__Document excerpt__.

The Lord Baltimore was invented in the 1800s by Professor
Mayer of the Stevens Institute of Technology in Hoboken,
New Jersey. The fly was developed for the brook trout in
Maine. Coincidentally, Dr. Henshall, creator of several
famous flies of the period, invented a similar fly, the
Oriole for black bass down south. Here's what Dr. Henshall
says about these flies:
"Professor Mayer and I, being natives of Baltimore, and
knowing that black and yellow [I think he means orange
here] formed a good and taking combination in an
artificial fly, each designed, unknown to the other, a
fly to embody these colors; and as they are the heraldic
colors of the State of Maryland, and were the heraldic
colors of Lord Baltimore, Professor Mayer aptly named
his trout fly Lord Baltimore, while I designated my
black bass fly the Oriole, from the Baltimore oriole,
or hanging-bird, which beautiful songster was named in
honor of Lord Baltimore, as its colors were the same as
his own, black and orange."
The Oriole, while originally having orange wings, soon
became changed somehow, to a fly possessing canary yellow
wings. This was not Dr. Henshall's doing, it just changed
over time for whatever reason. Originally the Oriole and
Lord Baltimore were reverse images of each other, with
the Lord Baltimore having an orange body and black wings,
and the Oriole having a black body and orange wings. The
fact that the Oriole morphed into a fly with yellow wings
ultimately explains Dr. Henshall's confusion early in the
paragraph above.
The version I've presented here is more in the style of
the one shown in Ray Bergman's Trout. I
was tying some for a friend, and he wanted them in the
Bergman vein. He's doing some experiments with Bergman
wet flies of different color schemes, and I'm anxious to
hear more about his work. But that will be another column.

__Challenges__.
a: In the article on the Lord Baltimore fly, which fish was the Lord Baltimore developed for?
b: Write the next part of the article on the Lord Baltimore fly, picking up after its final sentence.

__Given data__.
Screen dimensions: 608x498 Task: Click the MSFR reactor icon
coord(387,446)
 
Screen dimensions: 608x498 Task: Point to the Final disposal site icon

__Answers below__.
a: The brook trout in Maine.

b:
Here is the recipe for the Lord Baltimore:
The Lord Baltimore:
About Eric:
I started fly fishing as a teen in and around my hometown
of Plattsburgh, New York, primarily on the Saranac River.
I started tying flies almost immediately and spent hours
with library books written by Ray Bergman, Art Lee, and
A. J. McClane. Almost from the beginning I liked tying
just as much as I liked fishing and spent considerable
time at the vise creating hideous monstrosities that
somehow caught fish anyway. Then one day I came upon a
group of flies that had been put out at a local drug store
that had been tied by Francis Betters of Wilmington, N.Y.
My life changed that day and so did my flies, dramatically.
Even though I never met Fran back then, I've always
considered him to be one of my biggest influences.
I had a career in music for twenty years or so and didn't
fish much, though I did fish at times. The band I was with
had its fifteen seconds of fame when we were asked to be in
John Mellencamp's movie "Falling From Grace." I am the
keyboard player on the right in the country club scene in
the middle of the movie. Don't blink. It's on HBO all the
time. We got to meet big Hollywood stars and record in John's
studio. It was a blast.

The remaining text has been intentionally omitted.